## [The task]
Go through the data below and copy each line that includes "sidebar".

Data entries:
----------

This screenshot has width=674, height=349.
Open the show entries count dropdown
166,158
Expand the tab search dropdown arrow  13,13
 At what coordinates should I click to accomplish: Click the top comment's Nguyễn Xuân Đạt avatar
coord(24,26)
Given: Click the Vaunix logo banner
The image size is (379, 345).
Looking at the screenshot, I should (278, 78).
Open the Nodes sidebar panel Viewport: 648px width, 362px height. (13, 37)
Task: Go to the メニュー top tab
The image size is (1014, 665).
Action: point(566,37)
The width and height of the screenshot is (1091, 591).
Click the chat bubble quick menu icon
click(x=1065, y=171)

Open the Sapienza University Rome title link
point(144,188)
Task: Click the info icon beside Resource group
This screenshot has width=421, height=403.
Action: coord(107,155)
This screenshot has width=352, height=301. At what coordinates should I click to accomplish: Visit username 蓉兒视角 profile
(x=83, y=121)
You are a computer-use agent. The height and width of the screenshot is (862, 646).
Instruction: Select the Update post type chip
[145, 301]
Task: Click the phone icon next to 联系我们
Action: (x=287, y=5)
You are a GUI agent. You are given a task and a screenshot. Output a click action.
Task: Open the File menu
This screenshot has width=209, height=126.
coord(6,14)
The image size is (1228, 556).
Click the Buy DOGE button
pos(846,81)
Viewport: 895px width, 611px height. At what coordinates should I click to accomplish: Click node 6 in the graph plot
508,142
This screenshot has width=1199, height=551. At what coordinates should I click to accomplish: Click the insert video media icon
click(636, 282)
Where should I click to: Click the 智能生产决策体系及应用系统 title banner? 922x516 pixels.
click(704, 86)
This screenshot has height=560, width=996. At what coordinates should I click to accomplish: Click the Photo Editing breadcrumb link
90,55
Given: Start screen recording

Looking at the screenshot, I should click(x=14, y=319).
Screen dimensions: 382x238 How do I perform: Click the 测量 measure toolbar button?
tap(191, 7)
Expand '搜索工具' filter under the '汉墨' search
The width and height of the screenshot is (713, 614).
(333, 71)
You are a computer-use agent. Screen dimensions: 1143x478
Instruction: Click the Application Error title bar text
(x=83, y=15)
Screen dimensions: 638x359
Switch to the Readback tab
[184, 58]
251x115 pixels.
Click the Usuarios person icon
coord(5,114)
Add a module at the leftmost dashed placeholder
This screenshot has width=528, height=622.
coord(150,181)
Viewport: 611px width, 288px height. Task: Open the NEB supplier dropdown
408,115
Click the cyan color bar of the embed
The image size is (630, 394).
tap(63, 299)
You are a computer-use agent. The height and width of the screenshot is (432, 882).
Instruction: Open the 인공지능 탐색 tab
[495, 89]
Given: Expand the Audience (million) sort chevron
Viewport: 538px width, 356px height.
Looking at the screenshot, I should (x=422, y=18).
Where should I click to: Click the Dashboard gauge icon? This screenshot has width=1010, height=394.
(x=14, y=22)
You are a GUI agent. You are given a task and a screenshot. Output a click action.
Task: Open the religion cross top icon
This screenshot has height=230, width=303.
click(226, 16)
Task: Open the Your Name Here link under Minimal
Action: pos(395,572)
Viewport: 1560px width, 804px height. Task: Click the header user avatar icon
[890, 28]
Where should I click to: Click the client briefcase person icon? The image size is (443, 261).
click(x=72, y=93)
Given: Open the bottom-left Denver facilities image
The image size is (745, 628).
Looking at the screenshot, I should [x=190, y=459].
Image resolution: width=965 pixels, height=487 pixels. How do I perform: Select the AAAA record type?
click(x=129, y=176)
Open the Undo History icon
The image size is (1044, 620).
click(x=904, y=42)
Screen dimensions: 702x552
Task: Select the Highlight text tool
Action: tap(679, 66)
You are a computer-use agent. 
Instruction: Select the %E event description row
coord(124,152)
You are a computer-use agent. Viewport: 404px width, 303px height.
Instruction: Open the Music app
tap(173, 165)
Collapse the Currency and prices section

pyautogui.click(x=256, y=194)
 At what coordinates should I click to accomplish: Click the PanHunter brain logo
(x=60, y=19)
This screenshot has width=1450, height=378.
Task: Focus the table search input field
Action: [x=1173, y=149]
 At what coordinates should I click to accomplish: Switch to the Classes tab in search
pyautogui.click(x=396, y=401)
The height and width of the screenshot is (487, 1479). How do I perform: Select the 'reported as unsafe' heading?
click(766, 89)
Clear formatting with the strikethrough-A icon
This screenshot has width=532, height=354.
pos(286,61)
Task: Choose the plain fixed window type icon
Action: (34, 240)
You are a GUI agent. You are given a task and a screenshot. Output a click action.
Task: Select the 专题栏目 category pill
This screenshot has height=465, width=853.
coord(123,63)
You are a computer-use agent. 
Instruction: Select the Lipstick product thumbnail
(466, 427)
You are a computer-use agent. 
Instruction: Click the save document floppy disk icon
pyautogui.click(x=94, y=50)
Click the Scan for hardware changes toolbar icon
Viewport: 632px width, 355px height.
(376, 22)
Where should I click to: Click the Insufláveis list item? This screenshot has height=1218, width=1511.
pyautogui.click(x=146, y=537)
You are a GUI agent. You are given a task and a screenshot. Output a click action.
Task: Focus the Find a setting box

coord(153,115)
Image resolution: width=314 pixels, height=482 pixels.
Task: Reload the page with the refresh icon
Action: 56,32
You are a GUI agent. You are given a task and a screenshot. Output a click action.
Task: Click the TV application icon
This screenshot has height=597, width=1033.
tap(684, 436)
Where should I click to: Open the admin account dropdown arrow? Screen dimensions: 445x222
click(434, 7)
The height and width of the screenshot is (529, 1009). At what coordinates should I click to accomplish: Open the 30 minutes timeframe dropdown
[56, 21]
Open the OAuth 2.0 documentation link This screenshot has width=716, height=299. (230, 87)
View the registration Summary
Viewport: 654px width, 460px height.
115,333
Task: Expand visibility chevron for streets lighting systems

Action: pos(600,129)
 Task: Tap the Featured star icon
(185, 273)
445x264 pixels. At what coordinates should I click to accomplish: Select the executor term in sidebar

----------

## [Finished exercise]
Open the Nodes sidebar panel Viewport: 648px width, 362px height. (13, 37)
445x264 pixels. At what coordinates should I click to accomplish: Select the executor term in sidebar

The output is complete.